EuskirchenVerzetteln war einmal
Zwei Mann aus der Grünkolonne sind krank geworden und haben ihre Zettel nicht geschrieben. Bei neuen Aufträgen liegen die Nummern noch nicht vor – sind das jetzt Einzel- oder Zusatzaufträge? Der Zettel der Schachtkontrolle sieht nicht so toll aus, ob man das lesen kann? Da im Lager keiner war, mussten die Vorarbeiter das Material selbst zusammensuchen – deshalb fehlen die Artikelnummern. Und vom wilden Müll auf einem Parkplatz haben sie ein Foto per Handy gemacht – wie kriegen wir das jetzt in die Akte? Unter anderem mit solchen Fragen sah man sich im Geschäftszimmer des Bauhofs der Stadt Euskirchen konfrontiert, wenn die Vorarbeiter dort früher ihre Wochenstundenmappen abgegeben haben.
Das weitere Prozedere war zum Teil mühsam: Nach der Vollständigkeits- und Lesbarkeitskontrolle waren Rückfragen zu klären. Dann mussten die Zettel mit allen Abrechnungsdaten des Personals sowie der Fahrzeuge und Geräte ins Abrechnungsverfahren übertragen werden. Materialentnahmen mussten gebucht, Überstunden, Bereitschaften und diverse Zuschläge ermittelt und eingegeben und nicht zuletzt Soll-Ist-Vergleiche und Stundenkonten geführt werden. Gründe genug für die Technischen Dienste (TD), mit dieser Zettelwirtschaft aufzuräumen.
Durchgängiger Prozess als Ziel
Diesem Ziel spielte die ohnehin beschlossene Einführung des Finanzverfahrens Infoma newsystem von Anbieter Axians Infoma im nordrhein-westfälischen Euskirchen Ende 2019 in die Karten. Dadurch konnte schließlich der IT-Dienstleister Südwestfalen-IT (SIT) damit beauftragt werden, eine moderne, effiziente und mit der Finanzbuchhaltung verknüpfte Digitalisierungslösung für die Auftragsbearbeitung bei den TD einzurichten. Infoma newsystem bietet hierzu das Modul Kommunale Betriebe (KB) an, das in der Basisversion mit der Ressourcenverwaltung von Personen und Maschinen sowie der Auftragsabrechnung aufwartet. Für den Start zum 1. Januar 2020 bei den TD Euskirchen wurden zusätzlich die KB-Module Web-Auftrag, Lagerwirtschaft und mobile Datenerfassung eingeführt.

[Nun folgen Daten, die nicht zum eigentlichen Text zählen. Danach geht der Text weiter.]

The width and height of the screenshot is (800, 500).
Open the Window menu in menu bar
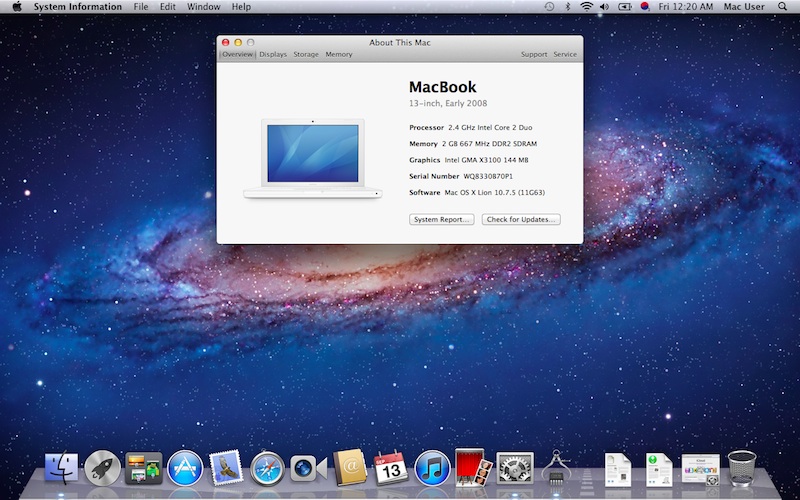[x=203, y=7]
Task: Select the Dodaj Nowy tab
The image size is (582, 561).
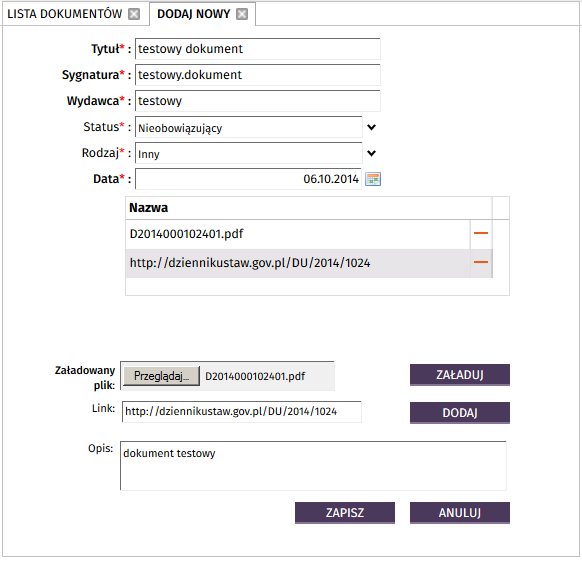Action: point(193,14)
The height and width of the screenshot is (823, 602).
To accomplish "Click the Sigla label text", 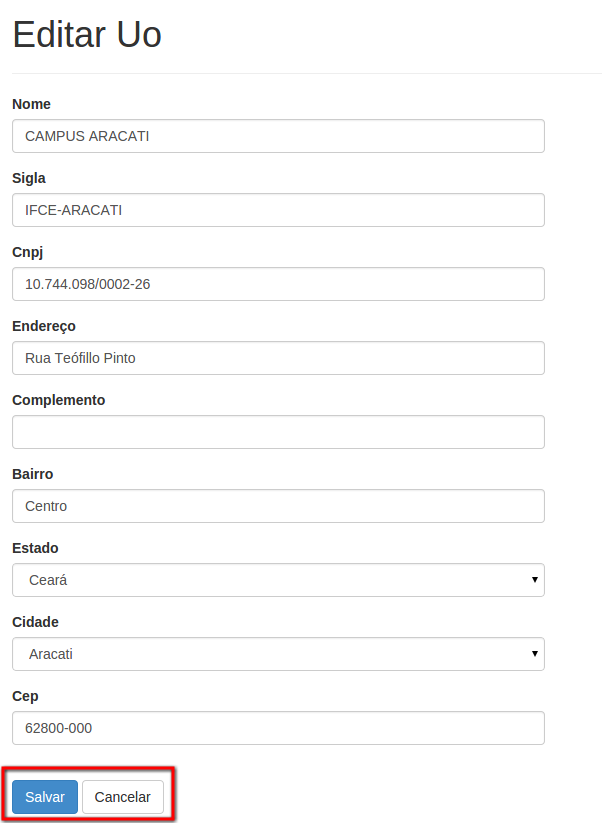I will tap(29, 178).
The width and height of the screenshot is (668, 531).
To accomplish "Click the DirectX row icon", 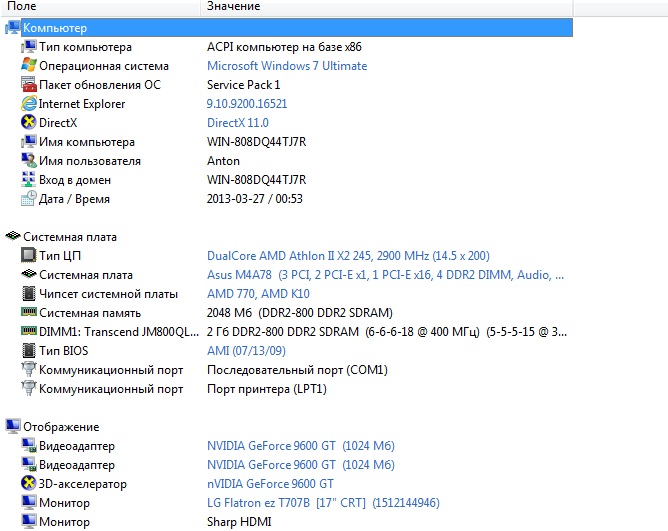I will 29,123.
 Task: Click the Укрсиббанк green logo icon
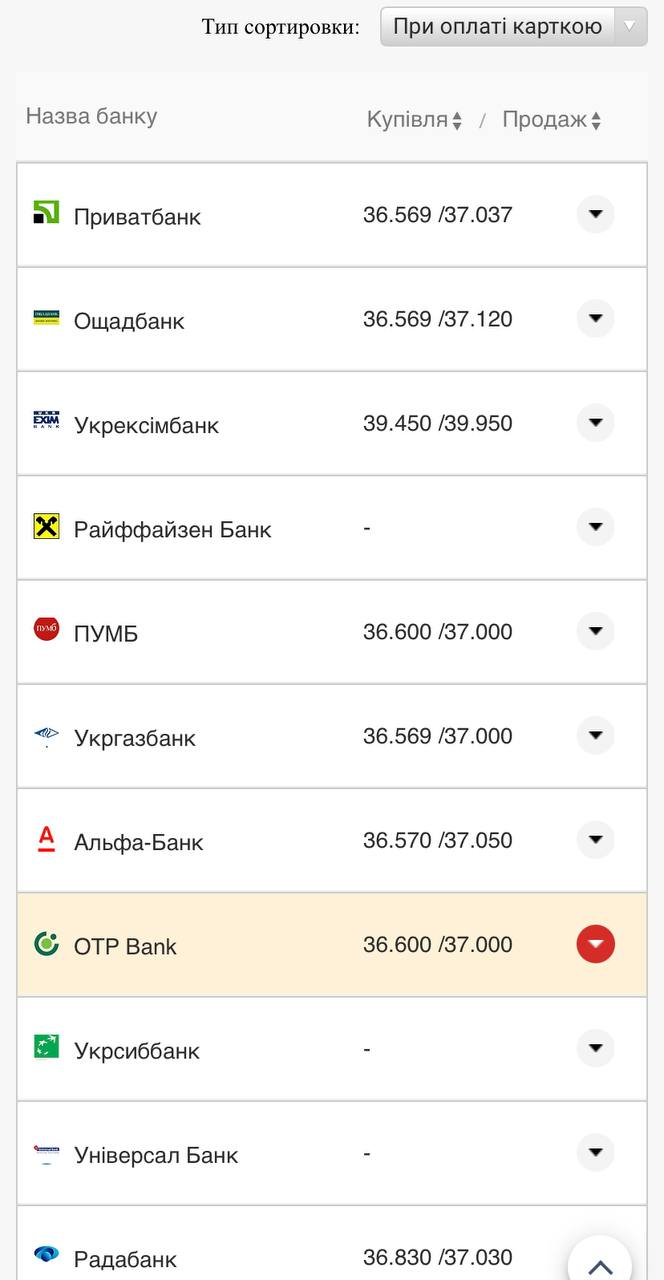46,1047
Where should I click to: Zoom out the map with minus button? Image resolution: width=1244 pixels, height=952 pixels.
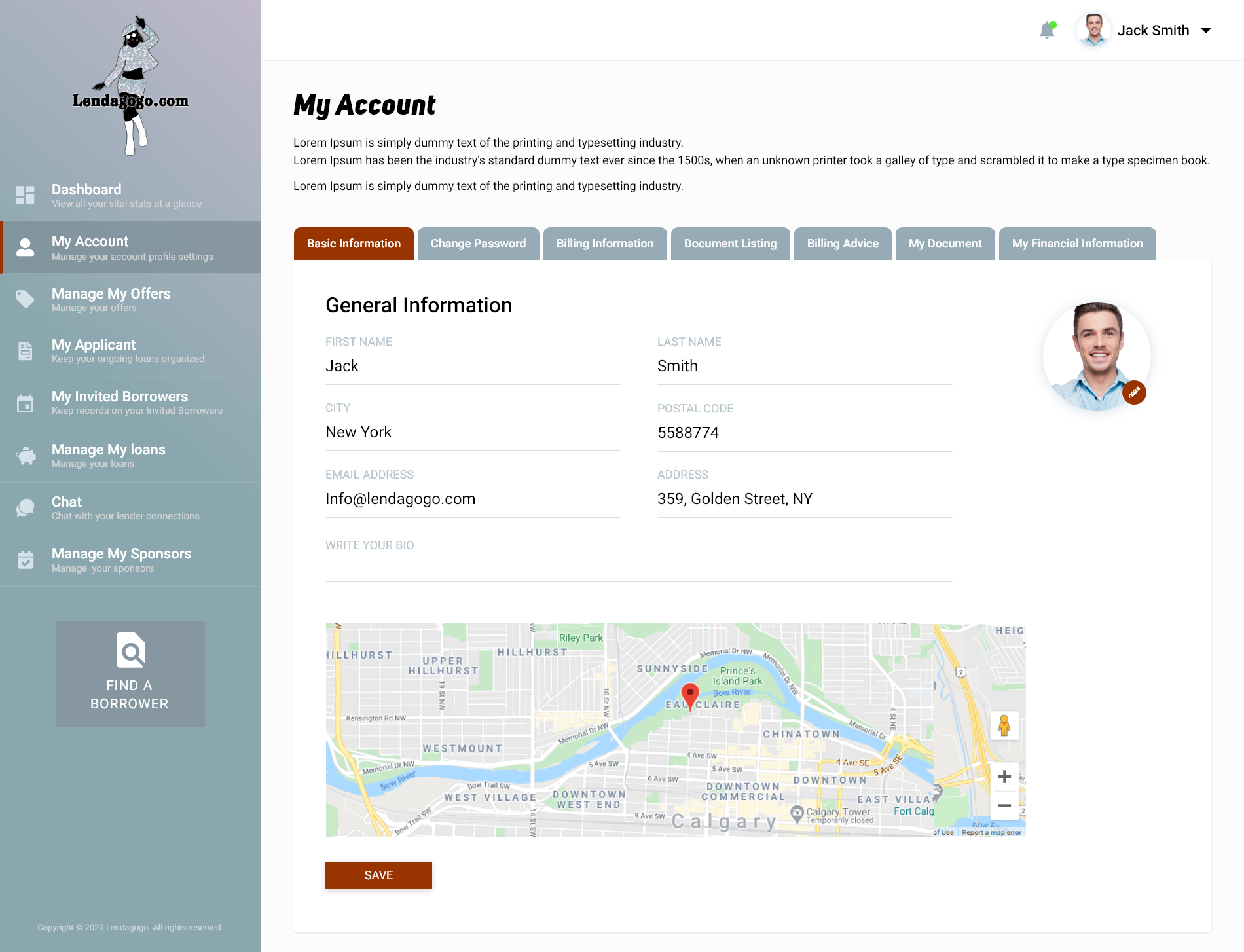coord(1004,805)
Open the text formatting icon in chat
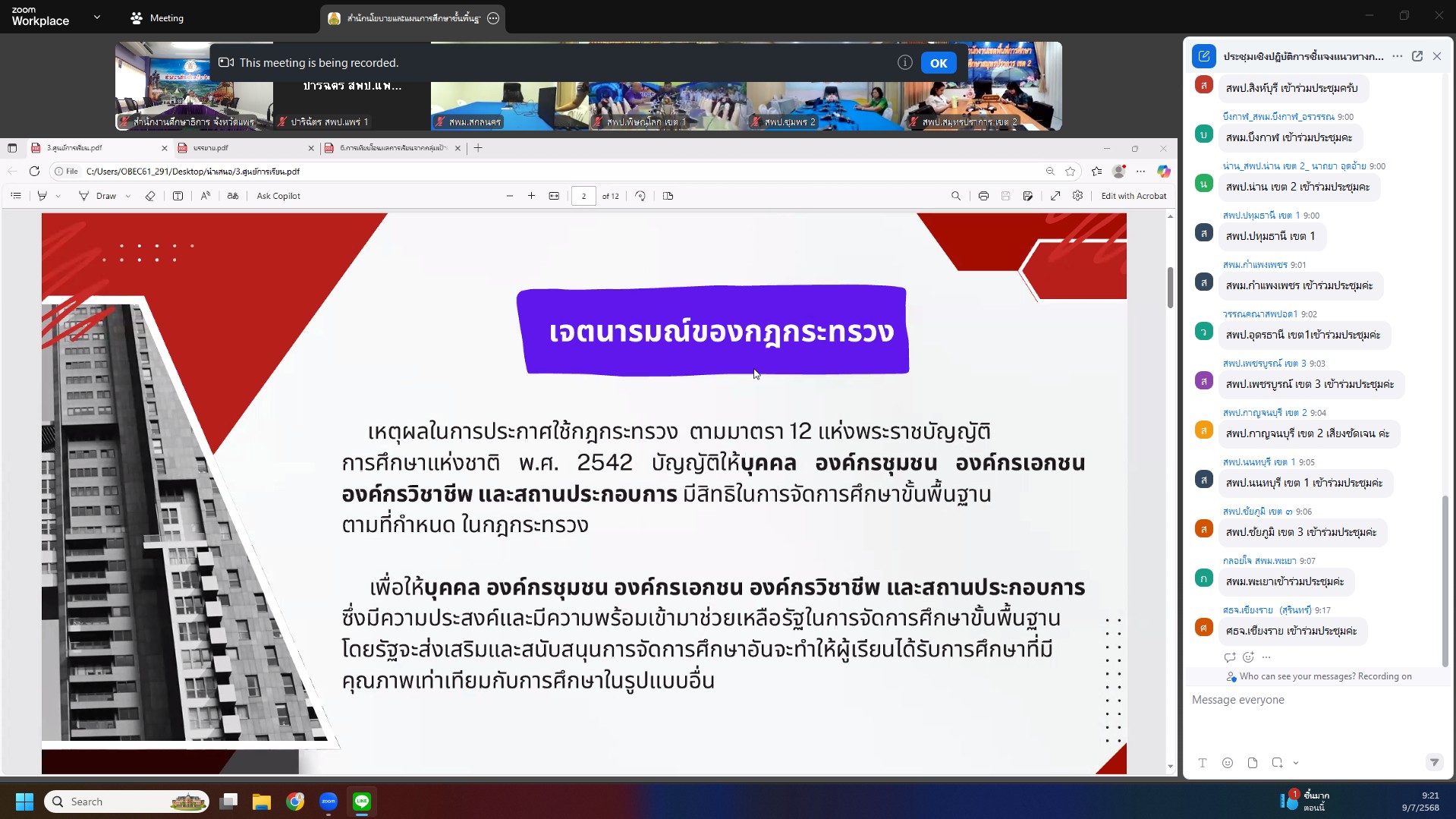The height and width of the screenshot is (819, 1456). [1203, 763]
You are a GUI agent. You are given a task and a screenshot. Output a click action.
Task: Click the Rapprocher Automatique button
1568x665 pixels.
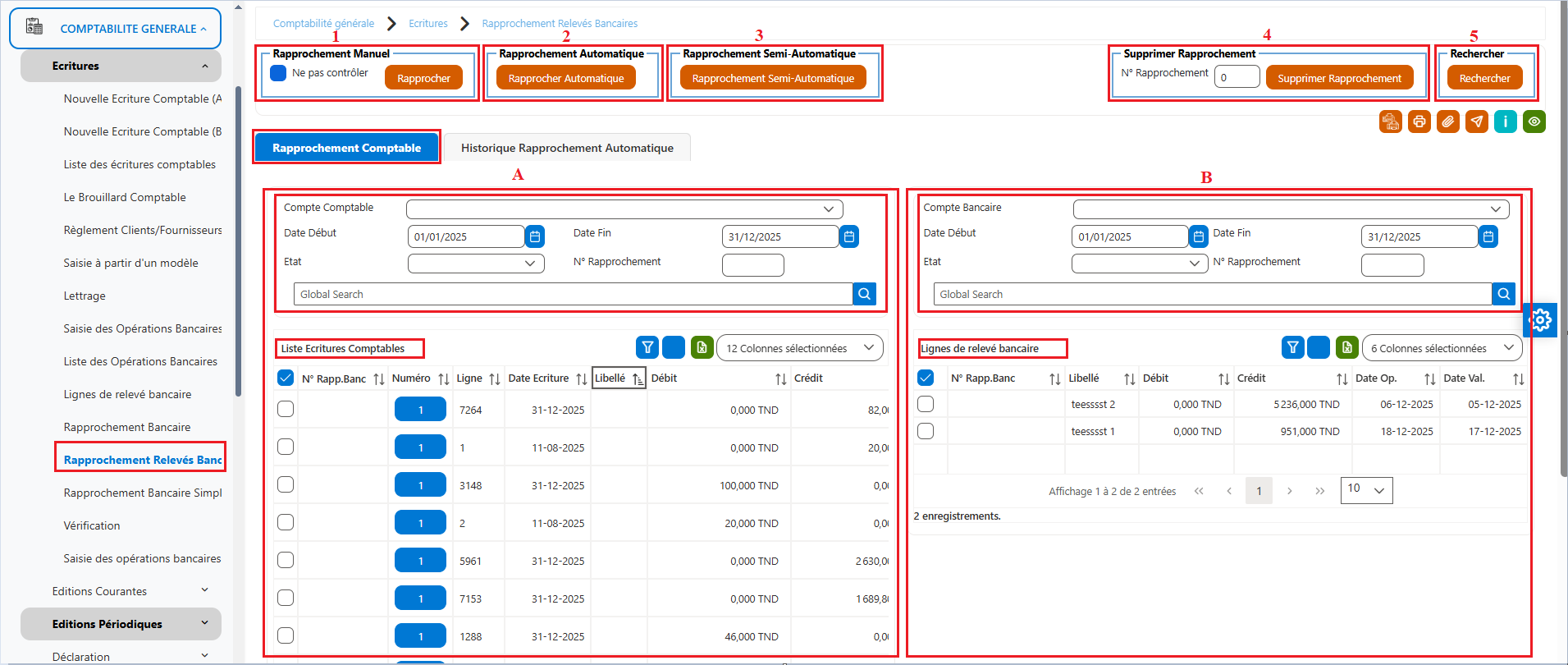tap(566, 79)
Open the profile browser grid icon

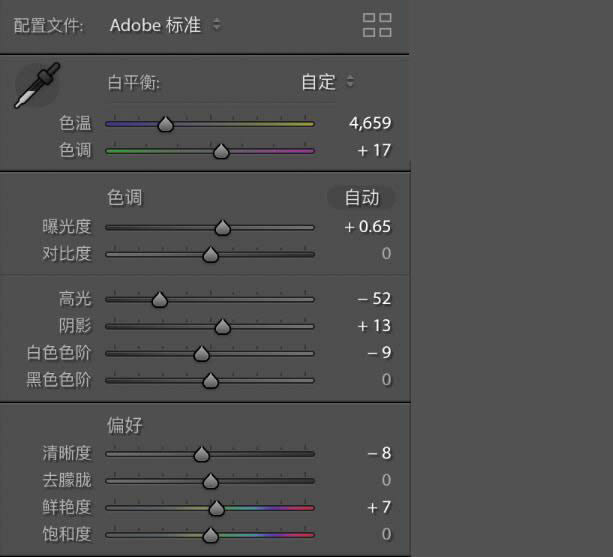pos(377,25)
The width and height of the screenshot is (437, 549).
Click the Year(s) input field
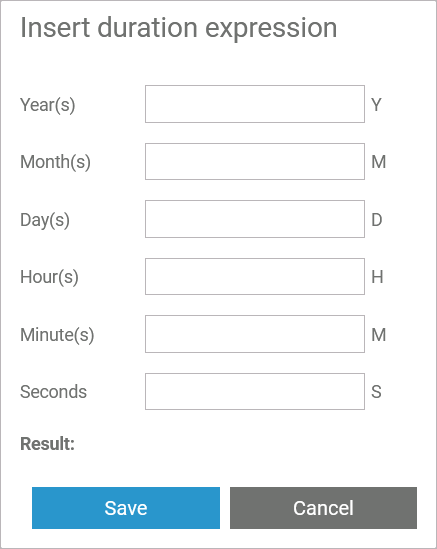coord(255,104)
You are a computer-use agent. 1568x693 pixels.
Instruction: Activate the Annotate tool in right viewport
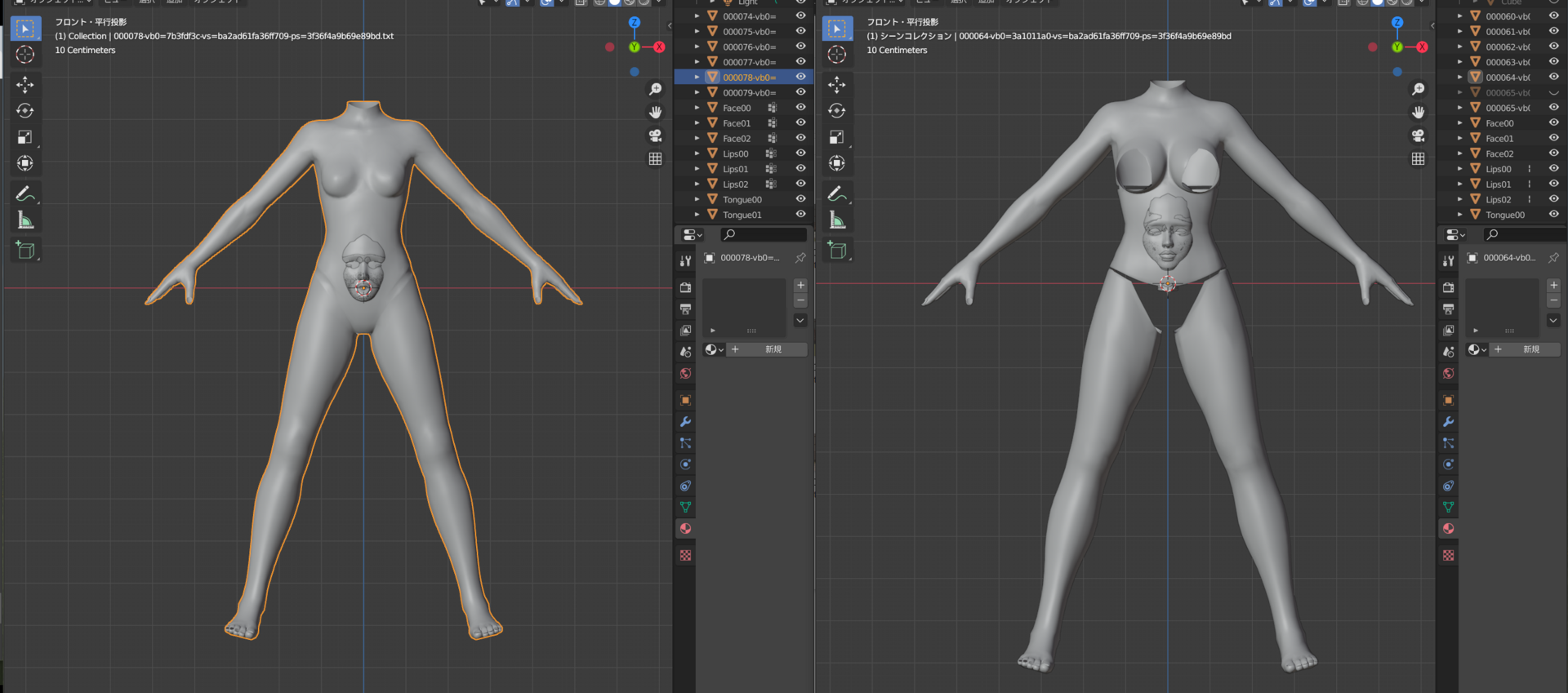837,193
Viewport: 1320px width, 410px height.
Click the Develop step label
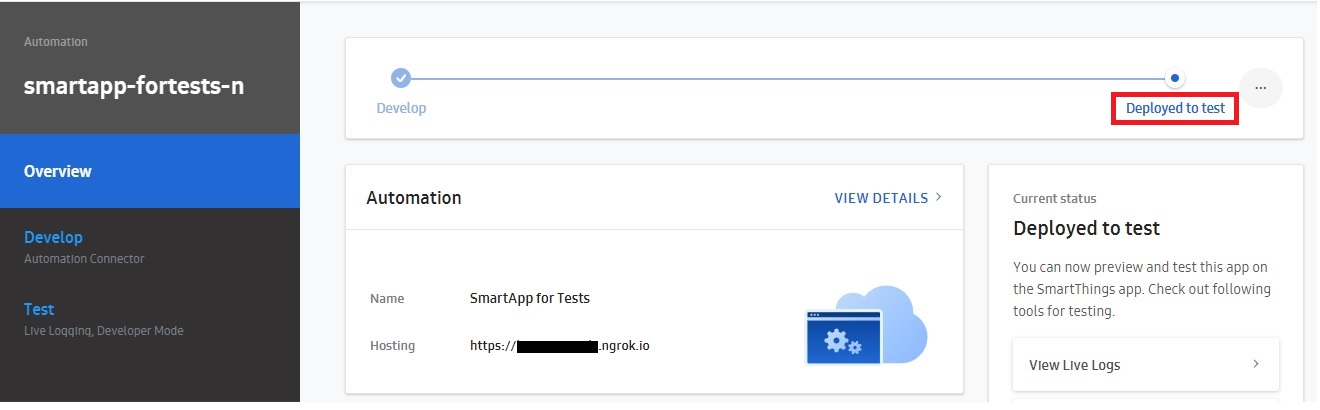pos(401,108)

Mit der neuen Lösung sollten die Technischen Dienste einen durchgängigen Prozess erhalten, der vom Erteilen der Einzel-, Zusatz- oder Daueraufträge seitens der Fachbereiche bis hin zur Rechnungsstellung an die städtischen Debitoren reicht. Er soll es den städtischen Auftraggebern ermöglichen, über ein vordefiniertes Formular browsergestützt einen Auftrag zu erteilen und diesen beispielsweise um Pläne, Zusatzanweisungen oder Fotos zu ergänzen. Der Auftragnehmer kann daraufhin den Auftrag in der Finanz-Software in einen Arbeitsauftrag inklusive der vorhandenen Anlagen überführen.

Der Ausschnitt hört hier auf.